Biri velileri uyarmalı -4- Çözüm
Bu yazının önünde üç bölüm kaleme alındı ve yayınlandı. İlk bölümde problemi ve nedenlerini tanımladık, ikincisinde yeteneği anlattık ve üçüncü bölümde TSF tarafından yapılan aldatmacaya örnek verdik. Bu bölümde velilere mesajım ne yapmaları gerektiği hususunda. Sıra çözümde…
Çözüm gerçeklerle yüzleşmek!
Üçüncü bölümün sonunda linklerini verdiğim bağlantıları velilerimizin tekrar tekrar okumasını ve düşünmesini öneriyorum. TSF Başkanlığına Kasım 2016 tarihinde tekrar atanan Gülkız Tulay, bilgi ve deneyim olarak yetersiz olduğundan, sorunları dinleyerek, nesnel yaklaşımlarla çözümler bulma konusunda iradeye ve tarafsızlığa uymadığından, problem o gün nasıl görünebiliyorsa, bugün de aynı şekilde görünüyor.
Kıymetli veliler, siz bu satrancın üzerine çöken kişilerin gideceğinden emin olabilirsiniz.
Yapmanız gerekenleri yazmak kolay yapmak zor, ama yapılabilir.
- Çocuğunuza satrancın yüksek ahlaki değerlerini kazandırın. “Gördüklerimiz, izlediklerimiz nasıl oluyor o zaman?” diye düşünmeyin. Gördüğünüz ahlaki yanlışları icra edenler satranççı değil çoğunlukla. Satranççı, iyi satranççı ahlaki değerlere sahiptir.
- Gerçekle yüzleştirin. Örneğin bir yarışmada iki rakipten zayıf olanla eşlendirilirse sevinmeyin, kuvvetli olanla eşlendirildiğinde mutlu olun. Çünkü nihayetinde gerçek neyse eninde sonunda ortaya çıkar. Kuvvetlli rakiple oynanmadan iyi olunmaz. Satrançta tesadüf sadece kötü bir federasyondur, tahtada olmaz. Yaşam boyunca zayıf rakiplerle oynamayacağına emin olabilirsiniz çocuğunuzun. Avrupa Okullar Şampiyonasını boş verin. Avrupa Yaş Grupları gibi gerçek Avrupa Şampiyonalarını seçin. Size Avrupa Okulları/Dünya Okulları referans veren herkesin bir eksiği olduğuna emin olabilirsiniz.

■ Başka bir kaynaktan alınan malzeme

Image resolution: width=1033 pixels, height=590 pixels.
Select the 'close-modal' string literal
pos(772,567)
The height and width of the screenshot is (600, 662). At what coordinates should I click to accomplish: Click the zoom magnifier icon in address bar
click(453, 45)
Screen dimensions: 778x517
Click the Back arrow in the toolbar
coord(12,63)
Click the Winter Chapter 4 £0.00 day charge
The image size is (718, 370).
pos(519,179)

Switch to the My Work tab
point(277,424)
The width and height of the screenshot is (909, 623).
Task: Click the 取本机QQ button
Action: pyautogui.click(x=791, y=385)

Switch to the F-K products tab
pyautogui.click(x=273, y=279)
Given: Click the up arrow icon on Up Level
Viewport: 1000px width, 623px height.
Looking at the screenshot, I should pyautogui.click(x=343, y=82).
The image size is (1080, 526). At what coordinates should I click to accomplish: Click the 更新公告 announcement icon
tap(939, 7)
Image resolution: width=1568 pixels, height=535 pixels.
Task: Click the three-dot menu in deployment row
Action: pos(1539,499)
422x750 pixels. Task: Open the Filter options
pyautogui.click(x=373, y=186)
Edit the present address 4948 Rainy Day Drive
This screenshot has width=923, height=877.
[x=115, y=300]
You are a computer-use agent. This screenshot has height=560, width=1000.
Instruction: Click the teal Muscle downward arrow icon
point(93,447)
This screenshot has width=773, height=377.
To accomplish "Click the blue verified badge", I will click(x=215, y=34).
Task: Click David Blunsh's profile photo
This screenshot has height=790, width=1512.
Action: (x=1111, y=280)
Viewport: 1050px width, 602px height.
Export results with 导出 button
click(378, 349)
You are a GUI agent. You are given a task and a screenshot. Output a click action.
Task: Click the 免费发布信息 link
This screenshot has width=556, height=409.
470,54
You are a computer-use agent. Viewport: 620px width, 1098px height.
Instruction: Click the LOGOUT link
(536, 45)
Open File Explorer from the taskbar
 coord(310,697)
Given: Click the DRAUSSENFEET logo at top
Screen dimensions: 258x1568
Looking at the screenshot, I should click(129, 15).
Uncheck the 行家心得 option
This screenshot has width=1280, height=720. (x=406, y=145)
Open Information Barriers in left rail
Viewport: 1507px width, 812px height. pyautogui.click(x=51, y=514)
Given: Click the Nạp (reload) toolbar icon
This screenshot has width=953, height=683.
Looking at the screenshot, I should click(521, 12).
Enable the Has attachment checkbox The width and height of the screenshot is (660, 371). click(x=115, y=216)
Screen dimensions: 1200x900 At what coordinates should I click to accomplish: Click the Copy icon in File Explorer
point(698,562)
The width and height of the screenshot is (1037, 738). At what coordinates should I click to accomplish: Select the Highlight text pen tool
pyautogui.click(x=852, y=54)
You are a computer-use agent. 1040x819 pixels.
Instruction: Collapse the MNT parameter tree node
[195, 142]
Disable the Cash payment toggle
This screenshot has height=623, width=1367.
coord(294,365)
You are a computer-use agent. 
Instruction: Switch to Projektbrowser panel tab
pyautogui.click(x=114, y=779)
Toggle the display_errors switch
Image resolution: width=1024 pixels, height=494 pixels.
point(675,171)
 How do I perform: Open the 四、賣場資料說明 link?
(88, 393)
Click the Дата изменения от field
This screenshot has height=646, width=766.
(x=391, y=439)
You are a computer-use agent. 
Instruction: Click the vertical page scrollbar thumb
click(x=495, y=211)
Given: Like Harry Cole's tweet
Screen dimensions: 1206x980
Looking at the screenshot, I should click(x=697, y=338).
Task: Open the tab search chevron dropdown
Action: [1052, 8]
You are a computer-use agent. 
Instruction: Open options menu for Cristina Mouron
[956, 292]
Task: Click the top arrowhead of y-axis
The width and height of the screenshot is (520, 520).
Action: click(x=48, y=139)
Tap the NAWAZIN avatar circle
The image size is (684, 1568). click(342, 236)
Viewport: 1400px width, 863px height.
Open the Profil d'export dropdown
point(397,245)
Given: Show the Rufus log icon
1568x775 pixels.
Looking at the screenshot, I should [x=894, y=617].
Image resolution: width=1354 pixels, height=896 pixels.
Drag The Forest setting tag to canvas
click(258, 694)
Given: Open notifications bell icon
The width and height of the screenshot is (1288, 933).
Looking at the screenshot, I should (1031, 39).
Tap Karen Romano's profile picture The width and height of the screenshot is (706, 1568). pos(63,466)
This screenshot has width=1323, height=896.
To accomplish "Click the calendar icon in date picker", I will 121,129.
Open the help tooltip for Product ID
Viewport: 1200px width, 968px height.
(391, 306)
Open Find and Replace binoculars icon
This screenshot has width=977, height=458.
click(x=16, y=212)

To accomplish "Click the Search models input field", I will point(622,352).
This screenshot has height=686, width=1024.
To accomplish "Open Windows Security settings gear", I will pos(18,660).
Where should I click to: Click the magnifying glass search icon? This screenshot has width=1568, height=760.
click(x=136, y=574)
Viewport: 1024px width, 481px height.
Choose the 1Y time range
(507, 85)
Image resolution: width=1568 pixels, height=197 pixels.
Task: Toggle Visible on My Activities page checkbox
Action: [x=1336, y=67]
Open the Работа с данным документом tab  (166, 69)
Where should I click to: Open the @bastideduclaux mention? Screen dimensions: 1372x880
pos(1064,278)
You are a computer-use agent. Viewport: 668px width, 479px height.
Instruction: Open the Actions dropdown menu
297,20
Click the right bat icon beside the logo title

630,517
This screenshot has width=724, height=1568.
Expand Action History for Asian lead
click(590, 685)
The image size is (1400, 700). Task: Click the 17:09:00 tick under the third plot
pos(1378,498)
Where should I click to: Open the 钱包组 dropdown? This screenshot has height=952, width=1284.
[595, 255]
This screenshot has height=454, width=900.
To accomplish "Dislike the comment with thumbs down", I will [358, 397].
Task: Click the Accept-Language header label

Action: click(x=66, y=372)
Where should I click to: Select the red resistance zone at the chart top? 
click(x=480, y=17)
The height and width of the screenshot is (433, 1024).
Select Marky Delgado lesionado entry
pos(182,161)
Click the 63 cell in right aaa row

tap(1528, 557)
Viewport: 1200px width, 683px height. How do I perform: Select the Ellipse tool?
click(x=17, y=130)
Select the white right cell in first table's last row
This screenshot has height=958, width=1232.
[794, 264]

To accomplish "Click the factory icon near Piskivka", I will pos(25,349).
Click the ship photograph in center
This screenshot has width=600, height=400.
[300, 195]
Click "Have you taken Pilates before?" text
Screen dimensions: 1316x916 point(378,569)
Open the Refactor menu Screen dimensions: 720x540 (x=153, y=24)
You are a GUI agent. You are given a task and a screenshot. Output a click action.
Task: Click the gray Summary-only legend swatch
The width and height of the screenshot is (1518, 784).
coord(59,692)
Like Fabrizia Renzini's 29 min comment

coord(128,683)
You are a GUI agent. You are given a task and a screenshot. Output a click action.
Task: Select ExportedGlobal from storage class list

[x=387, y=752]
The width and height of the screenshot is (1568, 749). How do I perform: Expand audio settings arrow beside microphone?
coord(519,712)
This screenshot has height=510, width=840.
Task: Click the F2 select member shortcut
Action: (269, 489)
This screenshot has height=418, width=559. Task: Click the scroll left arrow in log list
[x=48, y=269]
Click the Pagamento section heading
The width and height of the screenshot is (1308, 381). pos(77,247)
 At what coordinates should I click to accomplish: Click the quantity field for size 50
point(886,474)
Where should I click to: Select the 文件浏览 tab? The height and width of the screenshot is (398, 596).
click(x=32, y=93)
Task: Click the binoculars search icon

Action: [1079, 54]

- En iyi antrenörle çalışın. Sıkışırsanız beni arayın! Samimiyim. Arayın beni, çocuğunuzun antrenörünün kalitesini sorun, size samimi düşüncemi belirteceğim. Bu bir sır olacak ve ücret de istemiyorum. En önemli olay iyi antrenördür. Biz sistemi dünyanın en iyi antrenörleriyle kurduk ve başardık. Alt yapının başına Mikhail Gurevich’i koyduk. Bence Dünya Satranç Tarihinde çocuk yetiştirmek üzere gelmiş, geçmiş en başarılı isimdir. Siz çevrede kendisini satranççı olarak tanıtıp, Mikhail Gurevich’e eleştiride bulunan şarlatanlara inanmayın. O satranççı eskileri, Mikhail Gurevich’le ilgili, Gülkız Tulay’ı doldurup sözleşmesinin bitirilmesine neden olurken, milli takım hocalığına 1500 ELO’su olan kendileri gibilerini önerdiler. O satranççı eskisi şarlatanlar, tahtada başaramadıklarını anlayınca ayakkabı üzerindeki boyanın tadıyla başarılı olma yöntemini seçtiler. Onlardan uzak durun. Bu tiplerin satrançta kendilerine yer bulamayınca mandala, akıl oyunları gibi başka alanları da denediğini, o alanlarda da bütün kapıların yüzlerinde kapandığını unutmayın. Hatta bunlardan birisi bir kitap yazmış, kitapta intihal yapmış ve hakkında davalar açılmış. Böyle bir kişinin size önerilerinin bir yararı olmaz. Gerçek bir hoca arıyorsanız, geçmişine bakın. Mikhail Gurevich, George Mohr, Adrian Michailsin, Efstratios Grivas gibi isimlerle çalışmış hocaları ya da ulaşabiliyorsanız doğrudan bu isimleri tercih edin. Eğitimin bozuğu işe yaramaz, yönetimin bozuğu gibi.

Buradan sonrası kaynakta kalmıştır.